Nonlinear Data Analytics

Final Project


Description:

This is by far the largest component of the course. You will discover, explore, and attack a real world problem of your choosing. There are three types of projects you can work on, shown below in order of increasing difficulty:

  • (1) Application of existing algorithm to a new problem and potentially new data.
  • (2) Algorithmic work. Extend an existing algorithm or conceive a new one to solve some problem. This inherently includes the first option because you will need to test this new algorithm on data.
  • (3) Theoretical work. Create a new convergence bound on a learning algorithm. Show that at some limit one learning algorithm becomes another. Etc.

These also have increasing risk. For example, you cannot turn in a paper saying you worked on a convergence bound for months with no results. Option two has medium risk because part of the process of creating a new algorithm is creating baselines to improve upon. At any time during the course please feel free to come and discuss your problem and ask questions with the instructor or TA.

Requirements:

All of the requirements below must be satisfied in order to receive full credits for the project:

  • Partner:
    Maximum of 1 partner (we may concede to 2 partners in extreme scenarios eg. huge coding project). All partners must contribute equally.
  • Dataset:
    You must use at least one dataset with at least one half million data points as a significant part of your project.
  • Format:
    Your submission must be submitted as a pdf in NIPS format. Note that this means you must use LaTeX with their style file. (NIPS, Neural Information Processing Systems, is one of the major machine learning conferences).
    If you do not know how to use LaTeX, we reccommend finding a partner who does.
  • Code Style:
    All code used in the production of your final report should be clean (suggested format) and placed into a public GitHub repository under one of your partner's accounts. Place a footnote to this URL somewhere in your final pdf. This is not required but it is recommended to place your code under some open-source license such as MIT.

Due Dates:


  • May 27:  Project Proposal
    Students should select one particular direction (may use the paper provided under "Syllabus" tab), including existing data analytics and ML methods for analyzing UAV, cell phone, and other robotic data, that is interesting to the team to do further investigation which may lead to the final project. Typed (LaTeX) one page maximum explaining your problem, what data sets you are likely to use (you must find some candidates), who your partners are, and what methods (of those you know of) you think you might use. Note that this is not 100% final but it should be within some epsilon of your final project.

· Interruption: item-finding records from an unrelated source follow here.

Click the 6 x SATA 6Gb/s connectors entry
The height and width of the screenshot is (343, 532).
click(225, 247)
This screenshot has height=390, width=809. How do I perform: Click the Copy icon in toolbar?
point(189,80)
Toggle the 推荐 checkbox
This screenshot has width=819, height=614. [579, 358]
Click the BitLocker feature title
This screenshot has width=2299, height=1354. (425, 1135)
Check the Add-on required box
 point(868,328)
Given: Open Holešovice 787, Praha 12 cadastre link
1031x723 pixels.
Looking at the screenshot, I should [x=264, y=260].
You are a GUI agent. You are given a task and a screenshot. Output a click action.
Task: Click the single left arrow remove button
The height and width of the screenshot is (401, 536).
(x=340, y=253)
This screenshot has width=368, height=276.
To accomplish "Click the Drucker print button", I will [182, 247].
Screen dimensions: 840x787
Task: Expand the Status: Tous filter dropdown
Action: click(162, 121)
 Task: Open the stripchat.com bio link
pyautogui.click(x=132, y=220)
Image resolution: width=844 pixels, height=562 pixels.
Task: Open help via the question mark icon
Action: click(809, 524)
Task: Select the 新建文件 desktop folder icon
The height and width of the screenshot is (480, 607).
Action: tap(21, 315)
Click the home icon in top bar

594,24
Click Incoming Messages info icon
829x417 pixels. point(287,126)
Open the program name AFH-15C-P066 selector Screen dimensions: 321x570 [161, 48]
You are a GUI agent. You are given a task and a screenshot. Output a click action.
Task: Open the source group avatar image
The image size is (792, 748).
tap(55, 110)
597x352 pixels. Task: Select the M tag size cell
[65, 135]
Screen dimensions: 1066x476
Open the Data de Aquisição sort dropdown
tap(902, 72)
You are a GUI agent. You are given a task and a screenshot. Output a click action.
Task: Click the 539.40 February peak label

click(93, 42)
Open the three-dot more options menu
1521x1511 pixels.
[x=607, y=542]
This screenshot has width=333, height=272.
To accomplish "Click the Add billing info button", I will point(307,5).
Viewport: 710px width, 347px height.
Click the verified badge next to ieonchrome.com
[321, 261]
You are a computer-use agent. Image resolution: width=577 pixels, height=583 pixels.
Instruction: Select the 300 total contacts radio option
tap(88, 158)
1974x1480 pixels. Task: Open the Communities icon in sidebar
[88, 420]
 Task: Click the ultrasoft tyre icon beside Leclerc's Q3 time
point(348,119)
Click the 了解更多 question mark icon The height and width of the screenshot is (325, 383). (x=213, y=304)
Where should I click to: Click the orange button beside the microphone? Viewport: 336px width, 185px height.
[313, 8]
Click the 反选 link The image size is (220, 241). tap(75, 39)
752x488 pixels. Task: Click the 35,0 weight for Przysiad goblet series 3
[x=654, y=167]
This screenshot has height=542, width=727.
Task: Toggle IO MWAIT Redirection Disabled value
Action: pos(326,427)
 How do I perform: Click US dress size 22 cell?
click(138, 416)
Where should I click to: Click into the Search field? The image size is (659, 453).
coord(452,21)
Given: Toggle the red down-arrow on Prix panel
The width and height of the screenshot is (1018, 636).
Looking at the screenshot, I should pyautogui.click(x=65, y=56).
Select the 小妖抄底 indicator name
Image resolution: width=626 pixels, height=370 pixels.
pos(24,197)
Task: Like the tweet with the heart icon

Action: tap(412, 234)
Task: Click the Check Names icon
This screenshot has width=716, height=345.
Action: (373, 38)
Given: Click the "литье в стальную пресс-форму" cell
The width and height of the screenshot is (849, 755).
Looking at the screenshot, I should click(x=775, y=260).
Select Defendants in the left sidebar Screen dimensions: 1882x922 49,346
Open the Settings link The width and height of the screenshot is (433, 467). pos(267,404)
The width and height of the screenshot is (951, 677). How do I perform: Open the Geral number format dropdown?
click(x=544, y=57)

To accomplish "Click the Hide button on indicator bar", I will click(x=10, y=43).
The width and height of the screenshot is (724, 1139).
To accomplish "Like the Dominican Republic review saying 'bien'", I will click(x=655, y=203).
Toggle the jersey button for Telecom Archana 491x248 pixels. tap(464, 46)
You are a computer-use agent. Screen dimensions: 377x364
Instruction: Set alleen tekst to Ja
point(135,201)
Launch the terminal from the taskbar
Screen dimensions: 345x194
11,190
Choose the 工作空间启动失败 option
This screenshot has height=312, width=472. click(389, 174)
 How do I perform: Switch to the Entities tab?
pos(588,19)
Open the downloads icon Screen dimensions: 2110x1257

  • June 7:  Midterm Progress Report
    Submit the progress report detailing your progress towards your goal. Typed (LaTeX) summarizing your literature search, specifying what data sets you are using, and what methods you are applying. The write-up should be 3 to 5 pages for a 1 person group, 6 to 8 pages for a 2 person group and 8 to 10 for a 3 person group.

  • June 26:   Draft of Final Project Submission
    Typed (LaTex) draft of final report and all of the codes written need to be submitted. The draft needs to detail the progress of the final project, which is expected to be a significant amount. The draft is used to demonstrate what you have done so far and show that you are ready for the final presentation. It does not need to follow the NIPS format (which is required for the final version). The code does not need to be super clean and organized for this draft submission, but it is expected to be cleaned up for final submission. You do not need to have the presentation slides ready for this submission.

  • June 28: Final Project Presentation
    Presentation should as detailed as possible, and it should be about 10 minutes to half an hour long. 10-12 minute presentation (plus 3 minutes for questions)

  • July 1 (tentatively): Final Project Submission
    Submission of the final project should be done electronically. It must include:
    • (1) The dataset;
    • (2) All codes written for the project;
    • (3) The Latex final report following NIPS format (6 to 8 pages for a 1 person group, 12 to 15 pages for a 2 person group and 15 to 20 for a 3 person group);
    • (4) All .tex files with figures, references etc. that generate the .pdf files for midterm report, presentation slides and final report;
    • (5) Any other files used.
    Only one copy of each item need be turned in per group. Must conform to the requirements above. If the dataset is too large to upload it to the Github, please contact instructor or TA for submission of the dataset.